To achieve continuous process improvement, your organization needs a proven method for uncovering the root cause of nonconformances. A root cause analysis (RCA) can incorporate a wide range of quality methods that ultimately help identify what, how, and why an event occurred so that you can take the necessary steps to ensure that it does not repeat. The RCA process includes four basic steps:

  • Collecting relevant information about the nonconformance
  • Charting the causal factors
  • Pinpointing root causes
  • Developing and recommending solutions or corrective actions to address the root cause

If your organization has embraced lean manufacturing principles, then you are likely ahead of the curve in producing what is needed, when it is needed. You have learned that lean techniques, when successfully implemented, can help your organization reduce waste and improve process efficiency.

Fishbone Diagrams

One of the easiest lean methodologies to use is the fishbone diagram, also commonly referred to as an Ishikawa or cause-and-effect diagram. This simple method helps an improvement team discover various potential causes for a nonconformance and is often used in combination with brainstorming activities. Creating a fishbone diagram is beneficial because it:

  • Is a team exercise that incorporates the ideas of all members
  • Helps sort ideas into organized categories
  • Results in an easily understood visual of the potential root causes of a nonconformance

There are just a few steps involved in creating a fishbone diagram with members of your improvement team or committee:

  • Jot down the problem statement (the nonconformance) on a flipchart. Then draw a box around the statement with a horizontal arrow running to it.
  • Next, group members share their thoughts by brainstorming the main categories of causes that may be contributing to the problem at hand. Categories could include machines, people, or materials.
  • Each category of a potential cause becomes branches from the main arrow.
  • Group members continue to brainstorm all the potential causes by asking, “Why does this happen?” The ideas generated become branches to the appropriate category or categories.
  • Participants continue to ask “Why does this happen?” about each cause. Any sub-causes then branch out from the primary causes, thus creating the fishbone appearance. Continue to ask “Why?” to develop deeper levels of causes and to identify causal relationships.

Keep Asking Why

You will notice that asking the question “Why?” plays a key role in developing a fishbone diagram to uncover root causes. This action fits nicely with advice from noted quality guru Shigeo Shingo, who said, “A relentless barrage of ‘why’s’ is the best way to prepare your mind to pierce the clouded veil of thinking caused by the status quo. Use it often.”

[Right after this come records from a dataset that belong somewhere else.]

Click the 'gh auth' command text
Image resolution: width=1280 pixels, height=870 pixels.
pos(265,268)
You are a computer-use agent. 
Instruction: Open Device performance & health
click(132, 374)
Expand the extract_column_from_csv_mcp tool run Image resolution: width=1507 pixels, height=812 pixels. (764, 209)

Asking why not only is an important part of the fishbone diagram technique, but also is the foundation of 5 Whys analysis—another effective method for determining root causes. Remember, however, that 5 is not a magic number; it may take fewer why questions or several more to actually determine the root cause of your nonconformance. By asking why approximately five times though, you can drill down more easily to the root of the nonconformance. Five Whys analysis is also useful for discovering relationships between various root causes of a single nonconformance, and it is a simple method that does not involve statistical analysis.

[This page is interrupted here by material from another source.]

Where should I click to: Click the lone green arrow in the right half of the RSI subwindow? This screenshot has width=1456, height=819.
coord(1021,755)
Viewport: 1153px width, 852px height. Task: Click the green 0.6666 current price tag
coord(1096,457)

Another effective problem-solving method is the eight disciplines (8D) model, which is useful for identifying, correcting, and ultimately eliminating recurring problems, and it is effective for both product and process improvement. The 8D approach establishes a permanent corrective action based on statistical analysis of the problem and focuses on the source of the problem by determining its root causes. 

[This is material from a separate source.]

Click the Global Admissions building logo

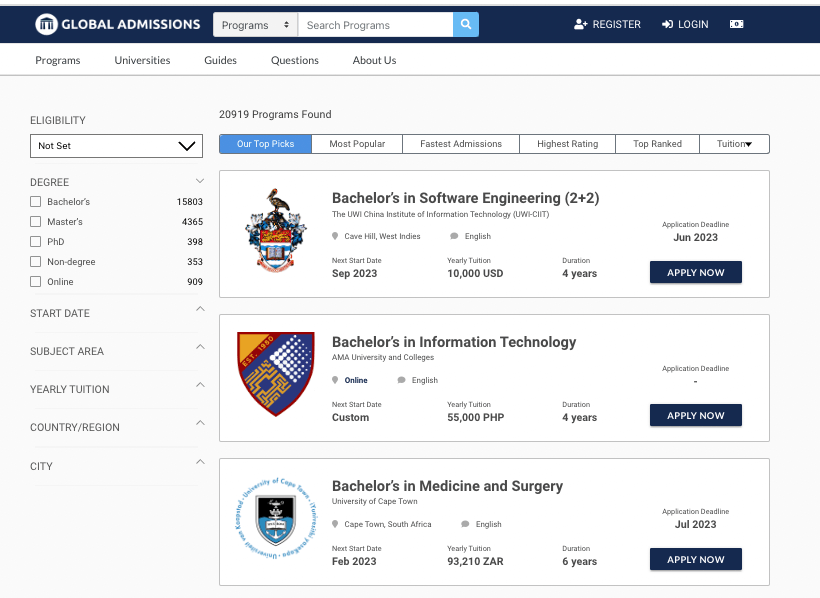coord(46,24)
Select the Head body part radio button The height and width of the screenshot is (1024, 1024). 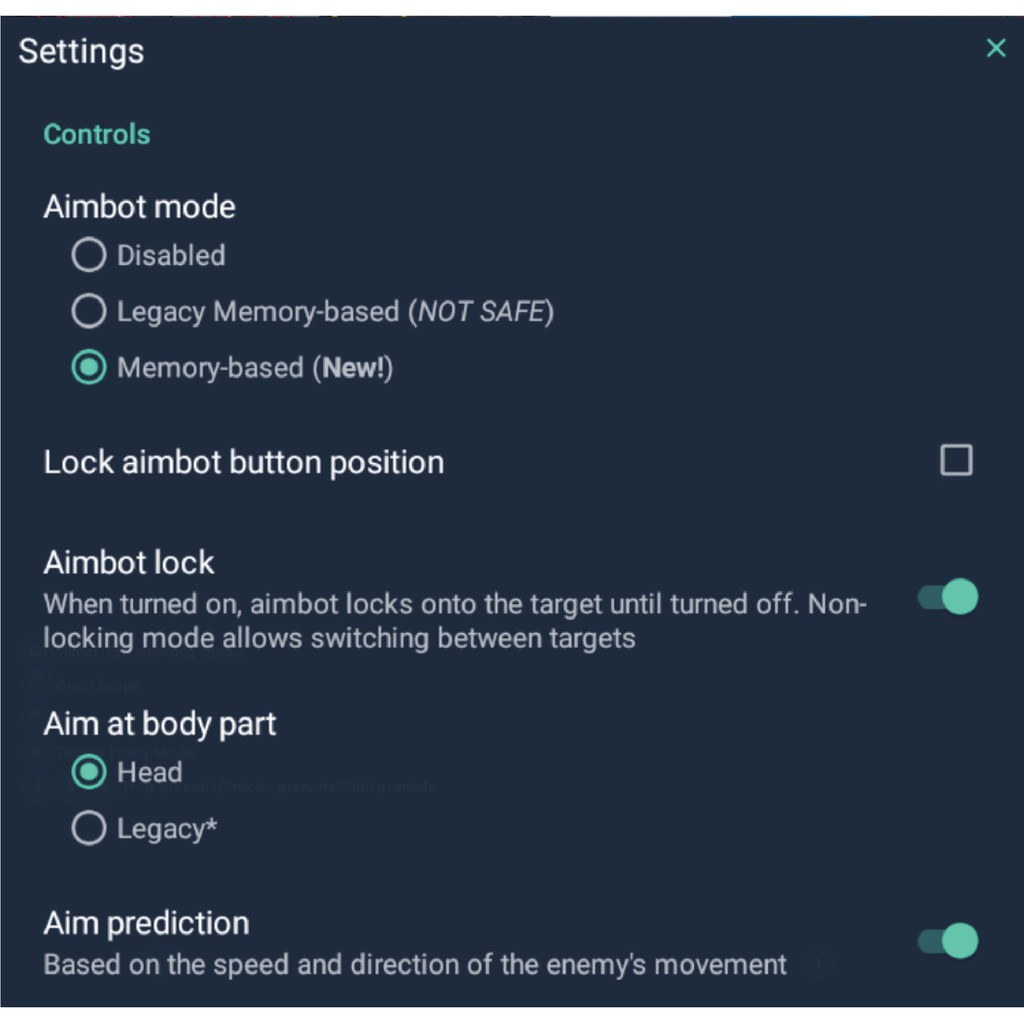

Ensuring Long-Term Results

Once the root causes of a nonconformance are uncovered and corrective actions are implemented, the next goal is ensuring that your solutions are maintained for the long term. If your organization has a layered process audit (LPA) system, consider focusing some of your audit checklist questions on processes associated with the root causes of your most critical nonconformances. LPAs offer an excellent mechanism to verify and sustain your corrective actions. 

By coordinating your lean initiatives with your RCA efforts, your organization will be well on its way to long-term quality improvement.